You are here

Used

Gonser72's picture

I'm a step mom and was watching step children's 3 children. Newborn, 2 year old and 8 year old cerebral palsy special needs. I watched them Monday, Tuesday's, and Wednesday's, from 5:45 am to 6:30pm. I go to their home and feed the children 3 meals, bath them and get them ready for bed. I started watching them in September and we told them $500.00 a month. Well February rolled around and the step daughter wants to file a 1099. Her dad said that is why we are watching them for cheap and no to a 1099. She got mad and said she would be looking for someone else. My husband went that evening and had talk with daughter and son in law and it came out that she thought I should be cleaning her house while I'm there. I clean up the dishes and everything I mess up while I'm there. She has not said one word since she said she didn't need me anymore since the beginning of February. She said she will quit her job and stay home. When her husband said she couldn't quit her job she pretty much told him to shut up and sit down. She called him a coward because he didn't stand up to her dad when she was ranting. Why is she acting this way? Or is it me?

Comments

Ninji's picture

So...Your supposed to be a nanny and a maid for $500 a month? I'll take that deal. Do you live in the FL area?

Gonser72's picture

Ha nope live in Mississippi. I love the grandkids but she's always got her way. Plus everything that goes wrong it's always someone else's fault.

Thumper's picture

How much $$ are they receiving in ssdi for the poor baby with cerebral palsy? AND other gvt money? Just curious.

500.00 a month for 3 children is grossly underpaid.

Time to let her find another care giver

I could be very wrong but all of this may having something to do with a sizable tax return?

JMO

follow the money......always follow the money.

I don't know why she is acting this way, only you can give a guess or two. What do YOU think?

Gonser72's picture

I also have 3 kids, twins are 12 and my son is 15. She was told when I started what is was going to be and she agreed.

Gonser72's picture

She gets paid 23$ an hour and the husband gets paid 18$ or so an hour. My husband said that he told her the reason why their house is dirty is because they are lazy. She keeps living room, kitchen area somewhat clean because when their friends come over she wants to keep up the show. The bedrooms are another story. Dirty pampers, dirty clothes, etc. plus they have a dog and I would put him out all day. Cleaned up enough puke.

zerostepdrama's picture

Just be glad to be done with this and don't worry about it. They were using you. Don't feel bad about that.

Gonser72's picture

Thank you. Just thought I was doing them a huge favor. She is The type that you can do do do for and still not happy. I haven't watched the grandkids since 1st week of February and she hasn't acknowledged me. I don't treat people that way. It just hurts my heart that she is such a jerk. Sure miss those babies.

**INPUT DATA:**
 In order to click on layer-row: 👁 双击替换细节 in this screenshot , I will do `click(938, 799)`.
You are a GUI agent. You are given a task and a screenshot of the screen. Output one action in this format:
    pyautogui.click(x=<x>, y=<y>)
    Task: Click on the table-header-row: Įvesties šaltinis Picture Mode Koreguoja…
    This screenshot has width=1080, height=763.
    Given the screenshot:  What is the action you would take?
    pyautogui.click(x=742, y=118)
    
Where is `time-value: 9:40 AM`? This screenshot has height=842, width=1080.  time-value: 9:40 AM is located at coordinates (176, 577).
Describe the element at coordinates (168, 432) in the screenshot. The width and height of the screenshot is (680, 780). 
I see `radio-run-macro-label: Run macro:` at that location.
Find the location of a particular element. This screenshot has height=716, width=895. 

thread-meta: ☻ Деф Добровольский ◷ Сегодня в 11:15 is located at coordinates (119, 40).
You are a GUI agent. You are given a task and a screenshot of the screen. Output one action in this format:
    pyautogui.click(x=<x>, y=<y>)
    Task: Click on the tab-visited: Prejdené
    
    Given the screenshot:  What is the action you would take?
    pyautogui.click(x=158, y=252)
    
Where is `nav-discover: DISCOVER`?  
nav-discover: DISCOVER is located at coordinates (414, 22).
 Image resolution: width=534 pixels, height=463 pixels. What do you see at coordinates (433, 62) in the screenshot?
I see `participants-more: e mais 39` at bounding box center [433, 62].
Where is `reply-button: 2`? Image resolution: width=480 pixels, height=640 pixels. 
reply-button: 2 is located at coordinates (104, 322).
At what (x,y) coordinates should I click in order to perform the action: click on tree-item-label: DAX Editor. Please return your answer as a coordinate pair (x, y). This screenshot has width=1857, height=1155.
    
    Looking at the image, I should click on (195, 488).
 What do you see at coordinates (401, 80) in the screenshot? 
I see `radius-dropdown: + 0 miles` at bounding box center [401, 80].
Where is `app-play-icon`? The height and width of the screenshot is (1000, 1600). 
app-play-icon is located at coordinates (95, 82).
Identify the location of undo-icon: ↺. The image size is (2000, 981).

**WORK TASK:**
List every distinct username that appears in the forum thread about babysitting step-grandchildren.

**SOLUTION TO THIS EXERCISE:**
Gonser72, Ninji, Thumper, zerostepdrama